Note that the “Containerized execution configuration” setting in Advanced > Runtime environment needs to be specified with a configuration using a Kubernetes engine for this option to be available.
Number of threads: Dataiku can also speed up the search by using multi-threading in the exploration of the different combinations of data splits and hyperparameters. More specifically, each thread will be used to explore sequentially the different splits and hyperparameters combinations. When containerized execution is used, this setting controls the number of threads in each container. Note that using many threads may increases memory usage. Note also that significant speedups can only be expected for algorithms releasing the Python GIL during training, such as e.g. tree-based scikit-learn algorithms.
Randomization¶
The order in which hyperparameters are drawn can be controlled through the “Random state” setting. It guarantees reproducibility of the hyperparameter search, provided that all other randomness factors are kept identical.
For grid-search, you can specify whether or not the grid is explored in the natural order. Shuffling can speed up the search by removing priority between hyperparameters, avoiding thorough explorations of hyperparameters with low impact on the result.

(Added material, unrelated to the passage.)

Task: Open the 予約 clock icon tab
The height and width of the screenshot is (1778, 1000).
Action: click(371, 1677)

Interrupting and resuming hyperparameter search¶
If you select a large number of hyperparameters to optimize and hyperparameter values, training can become very slow.
Interrupting¶
At any time while DSS is searching, you can choose to interrupt the optimization. DSS will finish the current point it is evaluating, and will train and evaluate the model on the “best hyperparameters found so far”.

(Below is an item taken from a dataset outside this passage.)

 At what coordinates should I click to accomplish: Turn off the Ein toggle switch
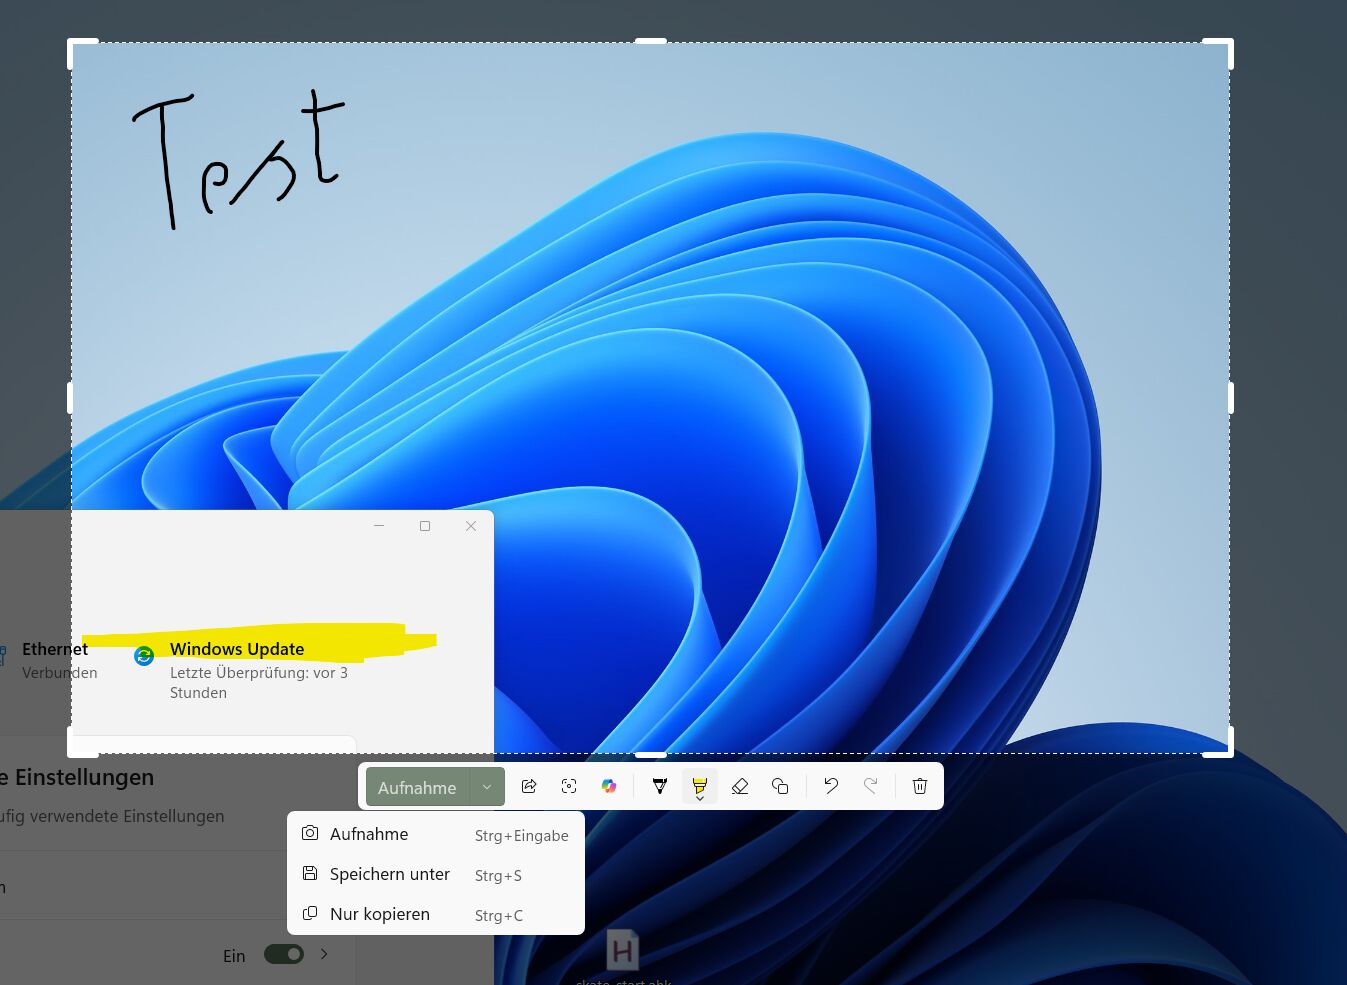pos(284,954)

If you are using Grid search strategy, we recommend that you enable “Randomize grid search” if you plan on interrupting your grid search.
Time-bounding or iteration-bounding¶
Alternatively, before starting the search, you can select a maximum time or number of points to evaluate. DSS will automatically interrupt the search when one of these criteria is reached.
Resuming¶
An interrupted hyperparameter search can be resumed later on. DSS will only try the hyperparameter values that it hadn’t tried yet.
Visualization of hyperparameter search results¶
If you have selected several hyperparameters for DSS to test, during training, DSS will show a graph of the evolution of the best cross-validation scores found so far. DSS only shows the best score found so far, so the graph will show “ever-improving” results, even though the latest evaluated model might not be good. If you hover over one of the points, you’ll see the evolution of hyperparameter values that yielded an improvement.
In the right part of the charts, you see final test scores for completed models (models for which the hyperparameter-search phase is done)
The timing that you see as X axis represents time spent training this particular algorithm. DSS does not train all algorithms at once, but each algorithm will have a 0-starting X axis.
Note
The scores that you are seeing in the left part of the chart are cross-validation scores on the cross-validation set. They cannot be directly compared to the test scores that you see in the right part.
They are not computed on the same data set
They are not computed with the same model (after hyperparameter-search, DSS retrains the model on the whole train set)
In this example:
Even though XGBoost was better than Random Forest in the cross-validation set, ultimately on the test set (once trained on the whole dataset), Random forest won (this might indicate that the RF didn’t have enough data once the cross-validation set was out)
The ANN scored 0.83 on the cross-validation set, but its final score on the test set was slightly lower at 0.812
In a model¶
Once a model is done training, you can also view the impact of each individual hyperparameter value on the final score and training time. This information is displayed both as a graph and a data table that you can export.